Lipgloss, nail polish and other stuff girls want.

When your little girl comes to you and says, ‘mummy, I want nail polish, just like you’, do you feel proud or all mushy inside or does your heart sink?

Things are not so straight forward when you have a gluten free kid. Nail polish, like a gazillion other things, can contain gluten. Nails, are on your hands, and you use your hands when you eat bla bla etc, so nail polish must be gluten free. You cant just go out and buy a nail polish and hope for the best. You can google obviously, and you will find TONS of lists online saying which brands are ok, but if those results are over 6 months old you have to consider the fact that the recipes may have changed. I tend to google for companies that have proper gluten policies, rather then just one product thats gluten free. You could also go for one of those companies that specialise in making only gluten free products, but the truth is that they are expensive, and do other girls and women want to have just 1-2 companies to choose from? Obviously not.

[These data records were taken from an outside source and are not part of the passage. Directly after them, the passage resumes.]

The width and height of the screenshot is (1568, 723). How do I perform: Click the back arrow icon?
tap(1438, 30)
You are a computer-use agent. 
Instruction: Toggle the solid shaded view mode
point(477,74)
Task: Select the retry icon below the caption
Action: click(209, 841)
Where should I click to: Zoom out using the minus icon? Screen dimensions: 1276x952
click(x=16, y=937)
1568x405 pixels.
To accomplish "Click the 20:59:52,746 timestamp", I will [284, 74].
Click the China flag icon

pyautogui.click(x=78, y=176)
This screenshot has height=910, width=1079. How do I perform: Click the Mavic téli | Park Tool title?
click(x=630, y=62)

So we went shopping, for lipgloss and nail polish. I already knew I would go for essie with the nail polish and I was hoping to find a lipgloss once there. Armed with my google results and my smart phone we found 2 awesome people in the makeup shop who helped us with the lipgloss, we ended up with a Loreal one that cost well over 100dhs/zloty. No cheap barbie stuff for this little girl! haha.

As a parent its important to me that my kid doesn’t feel super different, in the case of makeup (which she will absolutely not wear fully until she is in her teens thank you very much) it means mummy has to help, that she cant have one of those beauty pouches from the toy shop full of glitter and raspberry flavoured stuff. Thats ok. Putting on some lipgloss and wearing nail polish every now and then is part of growing up, so I will buy the right stuff and thats that.

In our family everything is ‘the right stuff’. All our soaps, shampoos etc are gluten free. Always.

People are always asking me to make lists of the stuff we use. The truth is Im not so comfortable with this, because information can change so fast, and if someone used something because I said its safe I wouldn’t be able to sleep at night! So just remember when you check something, don’t trust just one source and make sure the info you are getting is current. If you have questions pop them on the blogs facebook page and ask, or ask here 🙂 I also pin LOADS of body and house stuff on my pinterest boards.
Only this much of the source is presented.